*** Texto fornecido ***

By 7 Abril, 2024No Comments

Há dias os jornais desportivos portugueses noticiaram que o Tribunal Arbitral do Desporto, tinha decidido a favor do clube espanhol, num processo que opunha o clube, entidade patronal, e um jogador francês, trabalhador. Em causa estava a “dispensa” do jogador em setembro de 2021, dado que não cumpria as regras quanto ao peso adequado para a competição, na altura do regresso das competições depois da interrupção provocada pela pandemia da Covid-19, tendo o clube previamente instaurado 4 processos disciplinares que não resultaram em nenhuma mudança por parte do jogador antes de avançar com a rescisão contratual.

Será o excesso de peso um motivo de justa causa para a rescisão contratual dos atletas desportivos por parte da entidade empregadora?

Conforme por nós abordado em artigos anteriores, os contratos dos atletas desportivos são regulados por lei especial, a Lei n. º54/2017 que estabelece o regime jurídico deste tipo contratual.

As partes ao celebrarem o contrato de trabalho desportivo estão a obrigar-se mutuamente ao cumprimento dos deveres provenientes dessa relação contratual, conforme estabelecem os artigos 11.º (deveres da entidade empregadora) e 13.º da Lei n.º 54/2017 (deveres do praticante desportivo).

É no artigo 13.º alínea c) que encontramos a obrigação do atleta preservar as condições físicas que lhe permitam participar na competição desportiva objeto do contrato. É de fácil compreensão que o objeto deste tipo de contratos é o melhor desempenho possível do atleta de modo a ajudar a equipa a alcançar os melhores resultados em todas as competições nas quais compete, capitalizando a equipa e ao mesmo potenciar o desenvolvimento do jogador. Trata-se de uma relação sinalagmática em quando um ganha o outro também e vice-versa.

E nos casos em que há uma violação destes deveres, o que sucede? Terá a entidade patronal motivos para despedir o seu trabalhador?

O artigo 23.º n.º 3 da Lei nº54/2017 estabelece que o despedimento por justa causa por parte da entidade empregadora terá de ter por base o incumprimento contratual grave e culposo que torne praticamente impossível a subsistência da relação laboral desportiva.

A partir da celebração e vigência do contrato de trabalho desportivo, existe uma monitorização do atleta dispondo os clubes das mais desenvolvidas tecnologias para potenciar a melhor performance do atleta, desde horas de sono, desempenho nos treinos/jogos ou até mesmo planos de nutrição específicos para cada jogador tendo em conta as características individuais dos atletas.

***

**Tarefa A:** Extraia do texto sobre o excesso de peso dos atletas tudo o que vai desde "By 7 Abril, 2024No" até "a rescisão contratual.".
**Tarefa B:** Segundo o texto sobre o excesso de peso dos atletas, que lei especial regula os contratos dos atletas desportivos?

*** Conteúdo dos dados ***

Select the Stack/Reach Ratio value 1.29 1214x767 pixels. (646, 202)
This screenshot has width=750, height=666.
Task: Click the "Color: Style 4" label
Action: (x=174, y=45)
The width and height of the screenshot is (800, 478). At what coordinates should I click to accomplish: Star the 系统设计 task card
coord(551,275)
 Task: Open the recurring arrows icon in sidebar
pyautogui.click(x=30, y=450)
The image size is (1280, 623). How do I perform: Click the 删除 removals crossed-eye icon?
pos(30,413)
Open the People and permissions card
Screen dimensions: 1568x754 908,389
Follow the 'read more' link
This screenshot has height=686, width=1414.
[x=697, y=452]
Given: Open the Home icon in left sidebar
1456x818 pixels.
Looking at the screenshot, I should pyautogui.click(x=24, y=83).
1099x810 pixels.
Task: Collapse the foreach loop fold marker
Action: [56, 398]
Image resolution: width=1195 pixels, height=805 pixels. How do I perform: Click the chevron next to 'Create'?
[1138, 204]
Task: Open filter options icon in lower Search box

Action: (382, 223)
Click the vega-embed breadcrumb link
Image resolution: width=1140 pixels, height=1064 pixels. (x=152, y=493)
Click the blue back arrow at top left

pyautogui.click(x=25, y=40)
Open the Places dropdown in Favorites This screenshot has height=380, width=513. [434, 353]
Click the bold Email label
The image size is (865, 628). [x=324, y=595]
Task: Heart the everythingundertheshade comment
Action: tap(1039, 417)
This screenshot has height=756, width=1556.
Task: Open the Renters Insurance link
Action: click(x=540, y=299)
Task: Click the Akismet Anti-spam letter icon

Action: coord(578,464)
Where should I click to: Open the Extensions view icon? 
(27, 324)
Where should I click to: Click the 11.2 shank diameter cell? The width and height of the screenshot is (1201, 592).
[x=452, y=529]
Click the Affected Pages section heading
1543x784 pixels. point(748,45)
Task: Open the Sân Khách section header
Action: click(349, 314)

***

**Resposta esperada A:**
By 7 Abril, 2024No Comments

Há dias os jornais desportivos portugueses noticiaram que o Tribunal Arbitral do Desporto, tinha decidido a favor do clube espanhol, num processo que opunha o clube, entidade patronal, e um jogador francês, trabalhador. Em causa estava a “dispensa” do jogador em setembro de 2021, dado que não cumpria as regras quanto ao peso adequado para a competição, na altura do regresso das competições depois da interrupção provocada pela pandemia da Covid-19, tendo o clube previamente instaurado 4 processos disciplinares que não resultaram em nenhuma mudança por parte do jogador antes de avançar com a rescisão contratual.

**Resposta esperada B:** A Lei n.º 54/2017.